Phishing is constantly evolving, so it’s important to be aware of the latest trends in phishing attacks. If we learned anything from 2020, it’s that threat actors’ ability to quickly adjust their methods to world events can be lightning fast. Threat actors improved their methods and adapted to world events, bringing new trends to the phishing threat landscape in 2021. In the millions of emails our Cofense Phishing Defense Center (PDC) analyzed in 2020, we determined:
- 57% were credential phish
- 12% delivered malware
- 6% were business email compromise or CEO fraud
- 45% of the credential phish were Microsoft-themed
- 17% were finance-themed
- Of the 255,000 malicious emails, they found nearly 100 unique malware families
COVID-19 was certainly the source of the most disruption in 2020. During the peak of pandemic-themed campaigns, phishing emails predominantly delivered credential phishing and Agent Tesla keylogger, but threat actors also delivered ransomware, keyloggers, remote access Trojans, and information stealers.
Has the pandemic altered the way you approach combating phishing?
At the end of the day, our message has remained the same: no matter the subject matter or theme of the attack, people need to be trained, with reinforcement, to spot phishing attacks. Whenever there is a major disaster, phishing emails follow because attackers like to play on human emotions like fear and urgency. These emails spread as fast as COVID-19 itself. Cofense saw a stark increase in phishing email campaigns relating to the COVID-19 pandemic that spoof trusted health services to deliver credential phishing or malware. Credential phishing makes up the majority of the campaigns analyzed, with the minority ranging from simple to complex delivery chains and malware samples. With some companies quickly adopting work-from-home (WFH) policies, threat actors are poised to take advantage of the newly created security gaps by playing on pandemic fears.
What are some of the new anti-phishing tools you have implemented?
We recently acquired Cyberfish, a provider of next-generation phishing protection powered by Computer Vision and advanced Machine Learning (ML) technology. Computer Vision is a field of artificial intelligence that simulates how humans see. Last year alone, our Computer Vision technology scanned more than 180 million emails and more than 545 million URLs, offering real-time threat intelligence on what had bypassed secure email gateways (SEGs) and neutralized those threats. To support managed service providers (MSPs) tasked with protecting small and medium businesses (SMBs) against phishing attacks, we have launched Cofense Protect MSP, which pairs Computer Vision with Cofense PhishMe’s real-world simulation training.

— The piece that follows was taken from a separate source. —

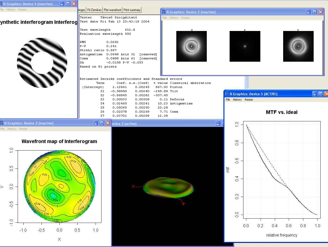Screen dimensions: 328x247
Task: Click the in-focus star image labeled 0
Action: (245, 46)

Are there any specific personal cyber hygiene rules people need to follow to avoid phishing?
Threat actors with corporate targets in sight sometimes go after individuals first. The personal accounts we use as consumers are known to be the “soft underbelly” to threat actors who seek to gain a foothold in organizations. Organizations should make sure their staff is well-trained to identify phishing emails, which can help thwart targeted attacks on their personal emails. In turn, these employees will also report any phishing emails received to their company inbox to their security team. Training users to protect their credentials and ensuring they are logging into legitimate sites is also crucial.
Share some of your upcoming plans with us!
With the recent acquisition of Cyberfish, we are leveraging Computer Vision to eliminate the need for legacy email security solutions and stand-alone security awareness offerings. We have our sights set on totally disrupting the email security market.